Sunday, May 2, 2010

Humility vs. Pretention

Was thinking it was important to consider some of the things I hated about my previous job. One of them was a certain quality of pretentiousness I found myself constantly experiencing during work. Reflecting on that period is leading me to question what it is about pretention that drives people nuts, and yet, why people are drawn to positions that are almost certainly bound to lead to brushing up against a load of pretension.

I'm reviewing this article that explores humility. A few thoughts:

0. Humility in Western society seems to often be tied directly, in a knot, with Christian values. I'm not Christian, and I find it virtually impossible to view the religion without feeling a certain amount of displeasure and disgust at Christianity's sins and foibles. That discomfort with the religion makes viewing humility through that lens an avenue I will not endeavor to take.

1. For a moment, think of what pretentiousness evokes: unjustified or excessive claims of value, exaggerated importance, arrogance, pompousness, disdain, vaingloriousness, self-centeredness, to name just a few. I think the fact that there are so many words that are fundamentally about the same thing, just shades of difference, hints at how big an issue this is for us humans. The opposite word, humility, has quite fewer synonyms, two notable examples being modesty and unpretentiousness.

2. Pretentiousness is a kind of inauthenticity, an untruthfulness in essence. Pretention is a close relative of pretending, hearkening back to praetendere, meaning to stretch, extend. In our modern day world, we find people who stretch truths, extend inauthentic versions of experience to attempt to gain power, money, and quantifiable gain.

3. In our competitive society, rebellious teenagers, younger people starting in the world are told "That's just how it is." Should you try to change this status quo, you run up against brick, concrete, and crap walls. It can make a person trying to operate out of humility, or at the very least, out of a sense of authenticity that isn't about achievement, feel very lost and lonely.

4. And yet, people recognize or at least pay lip service to the idea that life's true meaning, the real worth of this experience we are all currently sharing of living, breathing, eating, crapping, sleeping, seeing beauty, seeing tragedy...the whole shebang is worth it for most people through things that deny pretentiousness. That is, true connections with others, love, service, helping others. These things, some say, are what lead to a good life, a life that when your time is up, you will be able to look back on and have no regret. And not have to lie about it to yourself.

5. Not easy questions, by far. I think of John Paulson, the hedge fund manager who, as portrayed in the book The Greatest Trade Ever. By some of society's standards, he has achieved pinnacles of success, becoming a billionaire, winning an unimaginable sum by taking advantage of systemic flaws in the social fabric. I think he's someone who was made with a drive to earn money. And so that's what he does. It's a fairly simple thing, but the milieu in which he operates is one that I cannot believe isn't oozing with pretentiousness. Can you have a moral compass amidst all that money and power?

More thoughts later.

1 comment:

  1. being afraid to admit I'm not that good or up to par or as good as I expect someone else will want me to be is part of it...

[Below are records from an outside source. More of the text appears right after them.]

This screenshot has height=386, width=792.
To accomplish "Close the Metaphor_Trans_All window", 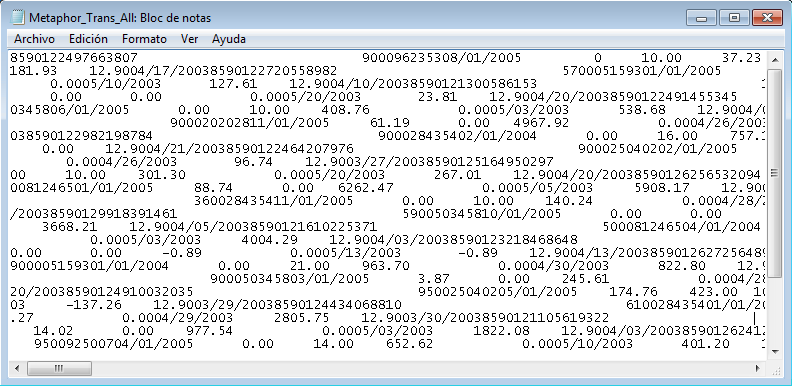I will pyautogui.click(x=767, y=18).
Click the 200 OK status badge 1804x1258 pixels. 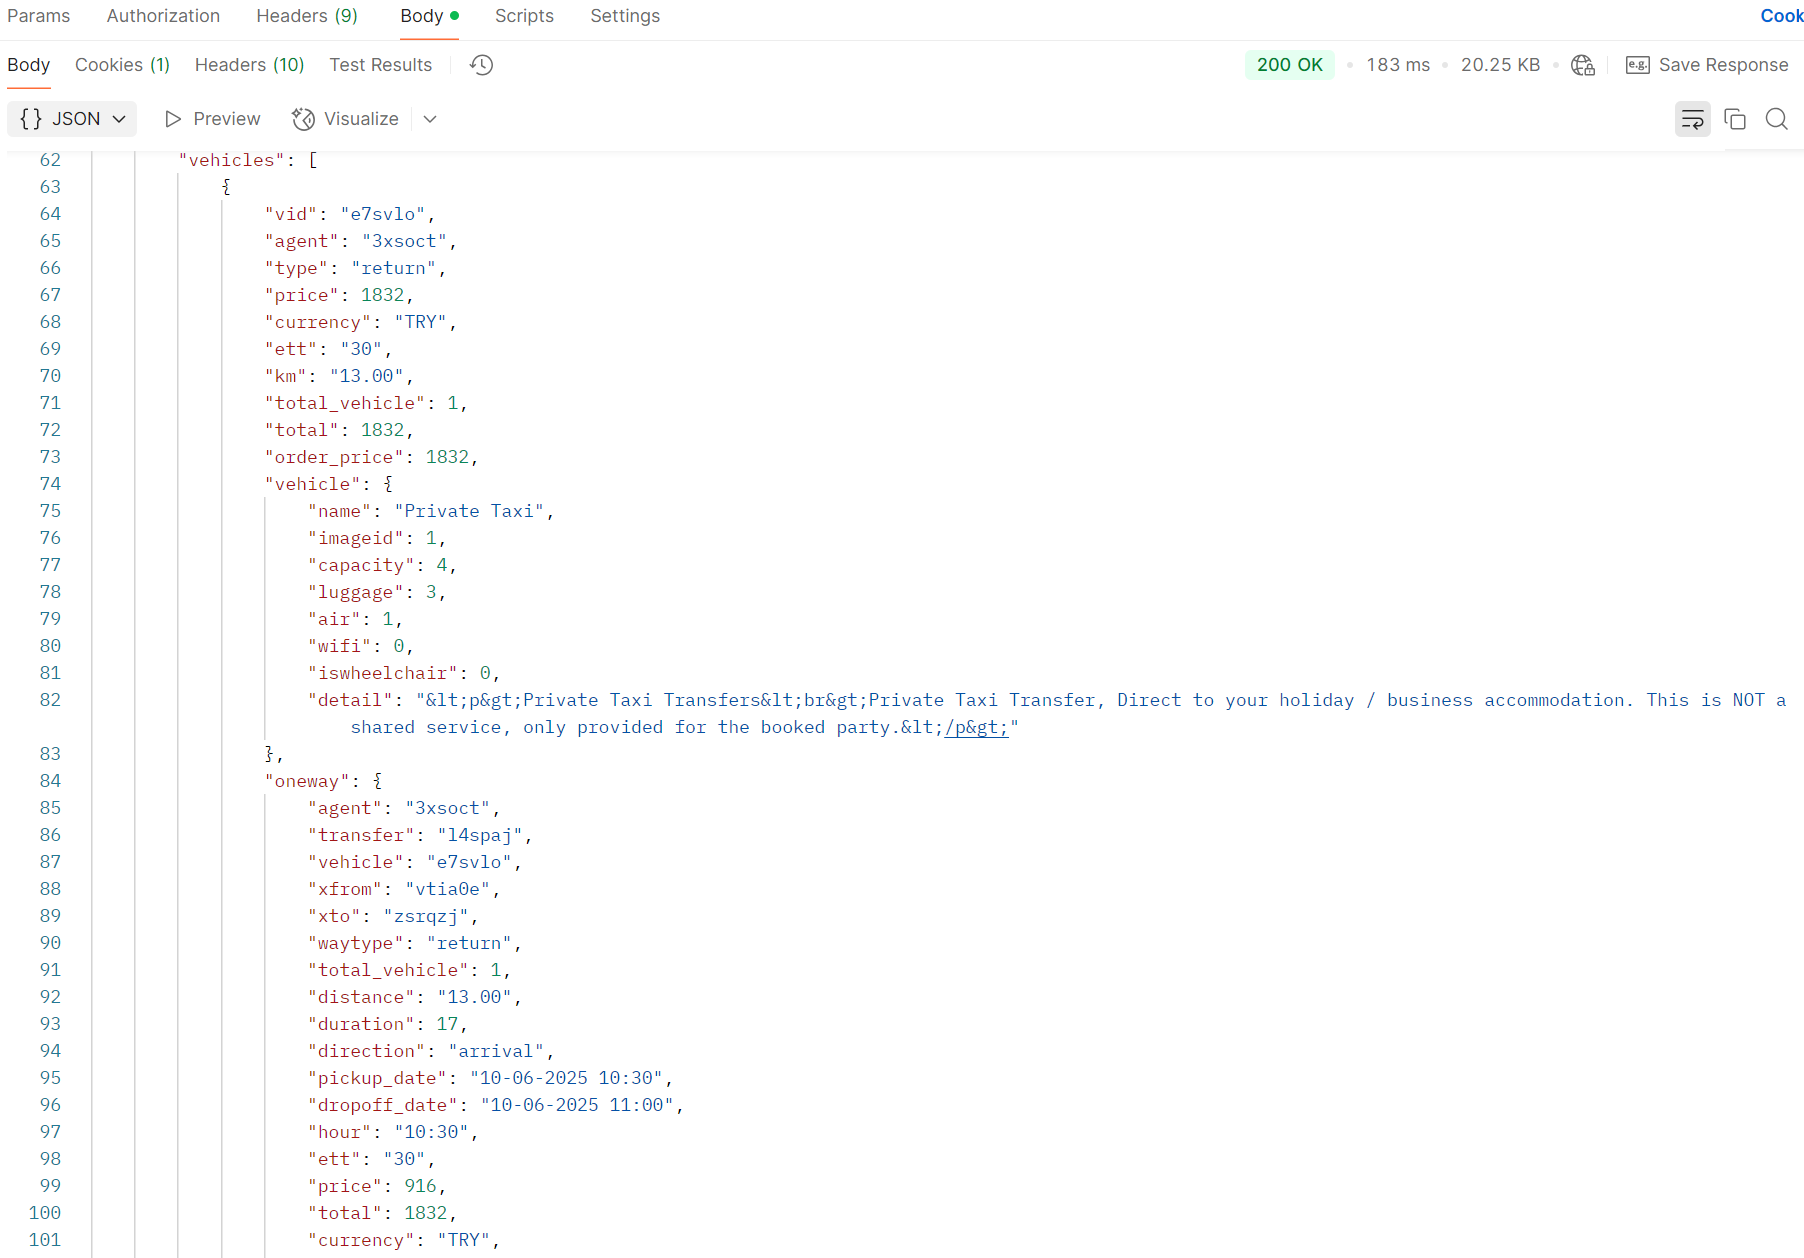pyautogui.click(x=1289, y=65)
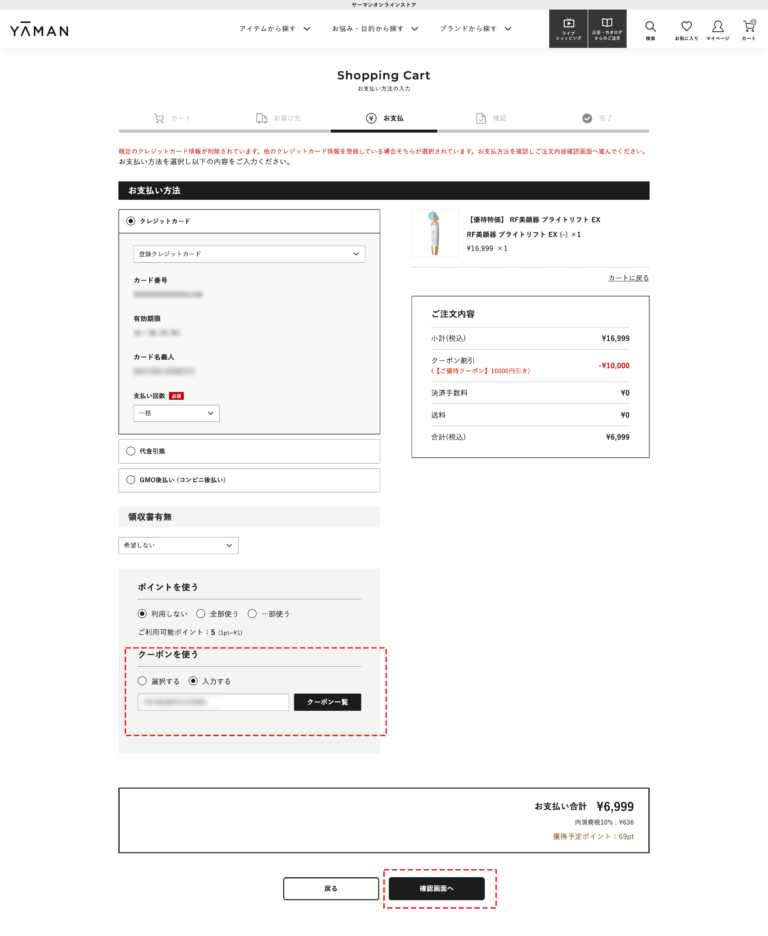The width and height of the screenshot is (768, 936).
Task: Click the RF facial device product thumbnail
Action: coord(435,233)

    also feeling really insecure and inadequate does that also ...

    sometimes it's the people I'm around, sometimes it's that a lot of things have happened in my life lately to make me feel vulnerable.. so the bravado is a smokescreen for how I feel inside... most workplaces aren't easy to be vulnerable in.. so you have to carry the shell and the facade with you.. and I suspect it's more true in a more antagonistic field like chemistry or architecture than in a more warm-fuzzy field like... hmm, can't think of one yet.